When you look at the far left of the full size view, there's a ghost image of what looks like a tricycle
Remember, the poles and wires had only recently begun to change this scene from its preindustrial look. It's all downhill from here.
It's a wonder seeing a few auto tire tracks mixed in with wagon wheel tracks. Also, those hitching posts and mounting blocks won't be needed within a decade.
I was going to ask what the short white posts were for, thinking they might be hitching posts, but I didn't see anything obvious to hitch anything to. So I checked google images and found this page showing a leftover hitching post with a small ring on the top of it.
http://www.rockland.bc.ca/walking.html
The dogs in the neighborhood must have been ecstatic.
It appears the well appointed homes of 1907 featured stone hitching posts and dismounting blocks for the convenience of callers. No obvious signs of automobile tracks in the roadway, and if I had a bicycle I'd use the splendid sidewalks.

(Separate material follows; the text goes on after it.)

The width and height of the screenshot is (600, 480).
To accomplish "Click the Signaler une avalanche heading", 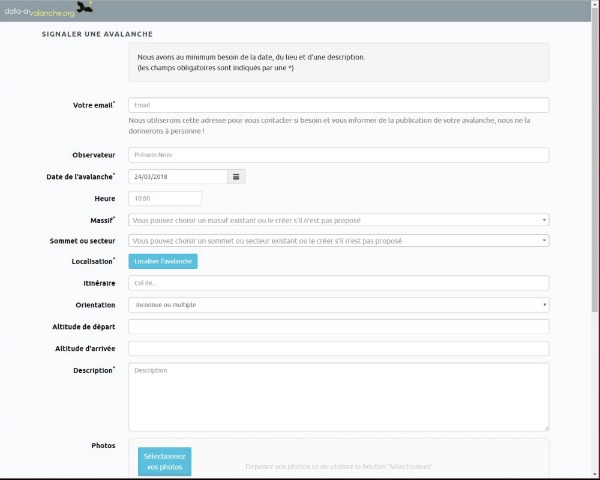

The Victorian houses, the picket fences, the magnificent trees, the seemingly endless stretch of road ... the stuff dreams are made of. That must have been a wonderful time to live, before the Depression, before the world wars. I know it wasn't perfect, but it's easy to get caught up in longing for a simpler, slower, more peaceful time.
I'd have thought that even without the Twilight Zone reference, as I do each and every time you post such a tree-lined jewel. As strong a synaptic anchor as the pig-nosed medical staff, Cliff Robertson's dummy and man-serving Kanamits.
I wonder if these are elm trees, soon to be doomed by disease.
A little difficult to see, but there is someone walking on the sidewalk to the left.
No streetcars, no tracks.
You could make a mint in the fall raking up all those leaves.